Excerpts from a dataset
━━━━━━

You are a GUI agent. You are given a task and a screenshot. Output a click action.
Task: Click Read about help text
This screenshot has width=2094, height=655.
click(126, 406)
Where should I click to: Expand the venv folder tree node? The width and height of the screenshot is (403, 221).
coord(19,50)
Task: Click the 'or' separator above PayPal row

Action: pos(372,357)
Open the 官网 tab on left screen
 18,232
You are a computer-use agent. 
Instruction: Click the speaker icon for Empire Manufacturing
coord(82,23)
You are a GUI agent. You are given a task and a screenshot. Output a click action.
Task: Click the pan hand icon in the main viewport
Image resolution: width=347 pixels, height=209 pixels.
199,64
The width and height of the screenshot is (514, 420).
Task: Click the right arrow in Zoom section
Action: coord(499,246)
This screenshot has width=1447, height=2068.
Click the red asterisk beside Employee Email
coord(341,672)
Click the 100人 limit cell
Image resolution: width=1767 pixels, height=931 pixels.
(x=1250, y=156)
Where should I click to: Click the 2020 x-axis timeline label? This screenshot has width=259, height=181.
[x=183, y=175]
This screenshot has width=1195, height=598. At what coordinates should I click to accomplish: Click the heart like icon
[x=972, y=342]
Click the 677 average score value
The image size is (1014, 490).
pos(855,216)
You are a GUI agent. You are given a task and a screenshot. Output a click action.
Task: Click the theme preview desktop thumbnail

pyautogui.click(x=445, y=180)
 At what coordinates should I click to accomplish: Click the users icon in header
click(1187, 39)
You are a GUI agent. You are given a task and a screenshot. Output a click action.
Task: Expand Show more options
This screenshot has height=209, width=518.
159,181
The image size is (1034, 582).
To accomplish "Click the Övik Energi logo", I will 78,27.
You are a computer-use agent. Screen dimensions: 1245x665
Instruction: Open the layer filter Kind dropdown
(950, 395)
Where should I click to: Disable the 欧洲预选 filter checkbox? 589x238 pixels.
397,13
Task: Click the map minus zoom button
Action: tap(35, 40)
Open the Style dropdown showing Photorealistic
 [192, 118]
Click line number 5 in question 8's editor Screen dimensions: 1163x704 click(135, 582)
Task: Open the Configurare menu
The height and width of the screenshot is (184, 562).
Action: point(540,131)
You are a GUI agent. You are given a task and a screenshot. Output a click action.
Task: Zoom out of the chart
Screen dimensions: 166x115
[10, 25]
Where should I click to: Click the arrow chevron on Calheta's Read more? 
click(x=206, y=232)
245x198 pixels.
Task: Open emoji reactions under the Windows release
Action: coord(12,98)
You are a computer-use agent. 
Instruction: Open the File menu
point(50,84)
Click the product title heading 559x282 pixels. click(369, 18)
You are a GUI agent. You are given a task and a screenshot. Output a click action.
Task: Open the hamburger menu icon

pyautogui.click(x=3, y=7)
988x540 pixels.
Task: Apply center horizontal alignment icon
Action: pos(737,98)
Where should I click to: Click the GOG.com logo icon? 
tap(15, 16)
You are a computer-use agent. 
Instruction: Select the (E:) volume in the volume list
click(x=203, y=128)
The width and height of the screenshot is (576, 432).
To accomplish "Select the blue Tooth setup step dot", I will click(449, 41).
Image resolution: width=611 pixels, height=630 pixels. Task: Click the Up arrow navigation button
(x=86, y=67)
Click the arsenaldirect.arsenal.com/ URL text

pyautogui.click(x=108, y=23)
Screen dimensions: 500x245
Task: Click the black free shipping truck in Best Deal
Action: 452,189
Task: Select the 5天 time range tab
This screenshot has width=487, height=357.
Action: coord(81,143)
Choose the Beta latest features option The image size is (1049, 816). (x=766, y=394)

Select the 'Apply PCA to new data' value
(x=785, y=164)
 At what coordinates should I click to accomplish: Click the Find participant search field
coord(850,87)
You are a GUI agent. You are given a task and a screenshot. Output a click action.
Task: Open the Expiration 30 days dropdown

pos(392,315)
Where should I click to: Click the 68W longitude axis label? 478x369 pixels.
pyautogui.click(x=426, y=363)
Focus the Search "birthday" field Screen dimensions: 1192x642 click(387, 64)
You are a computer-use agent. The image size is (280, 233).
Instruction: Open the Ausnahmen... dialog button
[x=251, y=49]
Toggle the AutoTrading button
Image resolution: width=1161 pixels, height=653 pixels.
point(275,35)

━━━━━━

* **Description of the task**
How many lines in the records above contain the word "will"? Give only the number.

* **Output of the task**
2